1) Public goods - free rider problem
2) Positive externalities - production and consumption
3) Negative externalities - production and consumption
4) Environmental market failure - tragedy of the commons
5) Merit and demerit goods
6) Market imperfections - imperfect and asymmetric information - monopoly - immobility of FoP
7) Inequitable distribution of income and wealth
What are the reasons for govt intervention?
- Free market failing to achieve an efficient or equitable allocation of resources
- Wider macro objectives - focussed on improving the UK economy and living standards
List the possible govt policies to reduce market failure
1) Indirect tax
2) Subsidies
3) Minimum price
4) Maximum price
5) Direct provisio
6) Regulation
7) Correcting information failure
8) Extending property permits
9) Competition policy
Define indirect tax
A tax on spending, sometimes used to reduce consumption of demerit goods.
What 2 types of indirect tax are there?
1) Specific, or unit taxes - fixed amount being added per unit of a good or service - e.g. bottles of alcohol
2) Ad valorem taxes - adding % of price of good or service - e.g.

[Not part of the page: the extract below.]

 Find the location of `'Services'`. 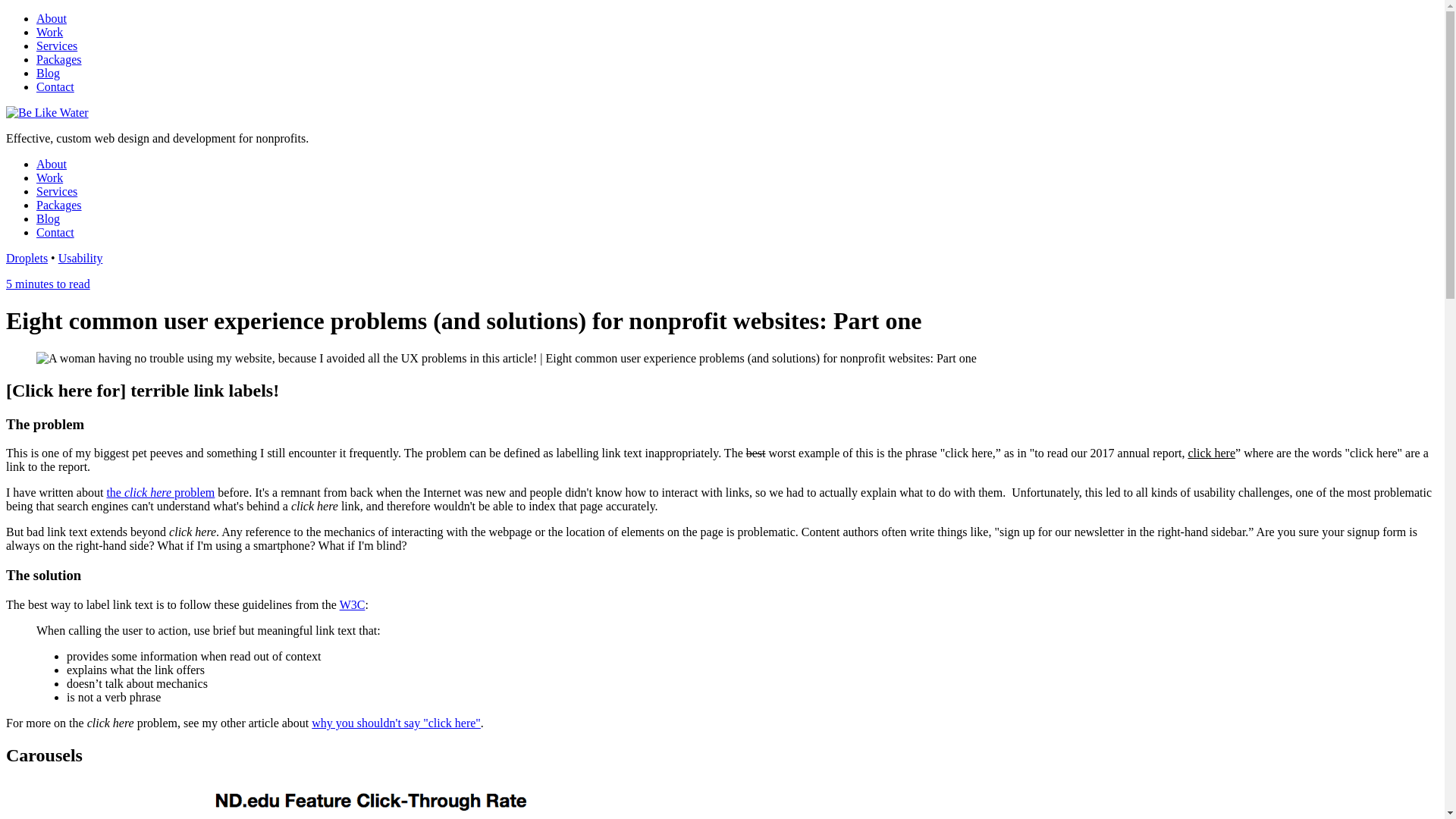

'Services' is located at coordinates (57, 45).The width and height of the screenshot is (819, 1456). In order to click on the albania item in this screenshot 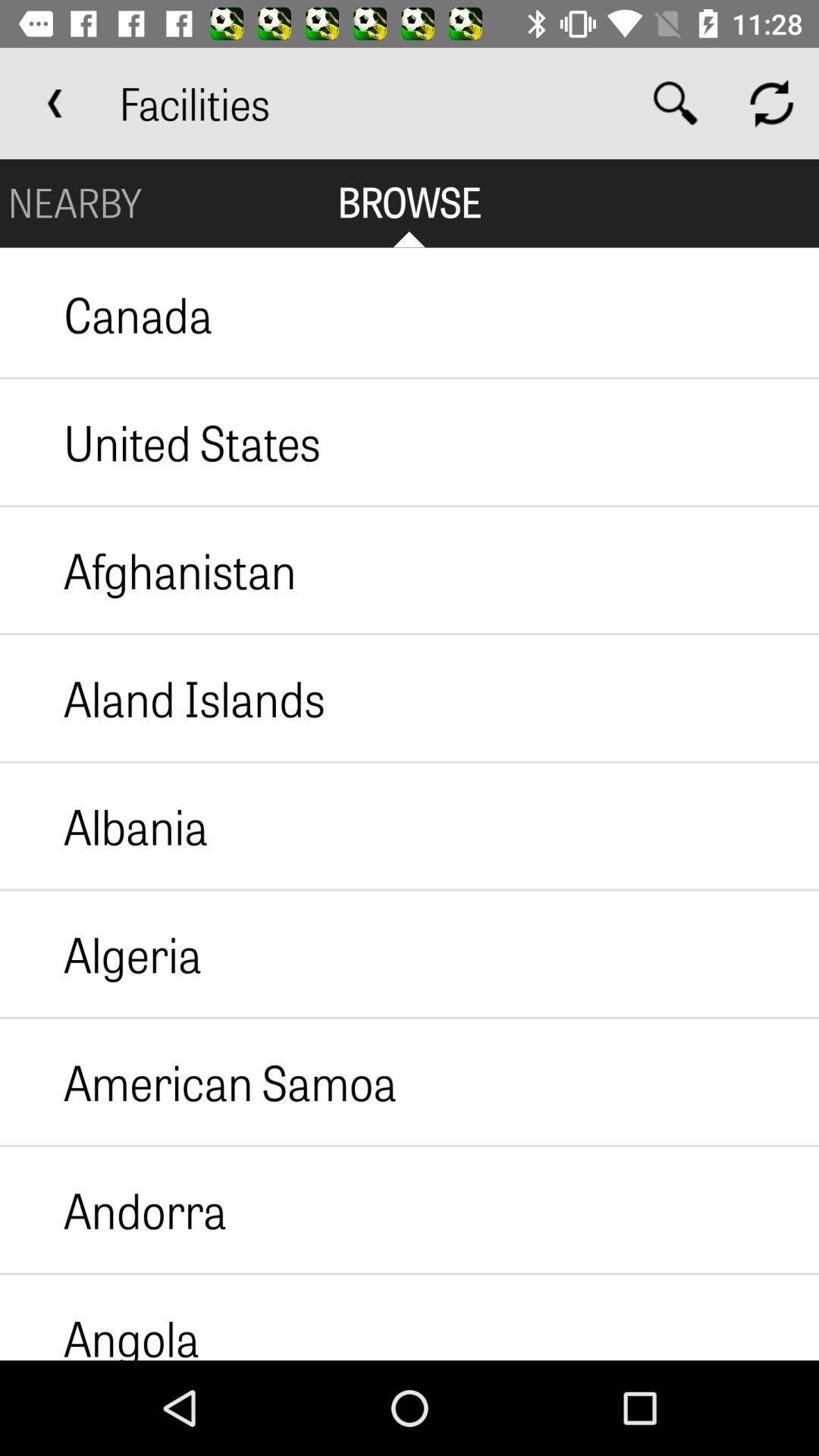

VAT at 20% - adding 20p to £1 product, but £20 to £100 product
What effect will an indirect tax have?
- Increase a firm’s costs - leftward shift in supply
Advantages of using indirect tax.
1) Often placed on goods that have inelastic demand - strong tax revenues can be gained for governments - assigned to specific areas of spending
2) Use of price mechanism leaves it up to consumers and producers to decide how to adjust their behaviour
3) Assuming correct rate has been applied - tax helps to internalise the external cost - reflects more accurately the impact of a negative externality on P and Q
Disadvantages of using indirect tax.
1) Indirect taxes often on inelastic goods - Qd may not fall very much unless the tax is very large - reduces impact of it
2) Can be extremely difficult to place an accurate monetary value on external costs - almost impossible to ‘internalise’ a negative externality
3) Tend to be regressive - take a large % of a poorer person’s income
4) UK firms may be concerned that their international competitiveness may be reduced by imposition of this tax - increases production costs relative to those of foreign competitors
Define a subsidy
A payment to producers to encourage increased production of a good or service.
What effect will a subsidy have.
- Usually granted to production of merit goods
- Reduces price of specific goods and services - govt attempting to increase their consumption
- Can be used to promote the use of products that reduce external costs, such as public transport
- Granting a govt subsidy will shift the supply curve to the right
Advantages of using subsidies.
- On merit goods - can increase consumption - bringing equilibrium quantity closer to internalise the external benefit.
- Reduce the price of a good - more affordable for those on lower incomes - reduces effects of relative poverty
Disadvantages of using subsidies.
- Difficult to place monetary value on size of external benefits
Define a minimum price.
A price floor placed above the free market equilibrium price.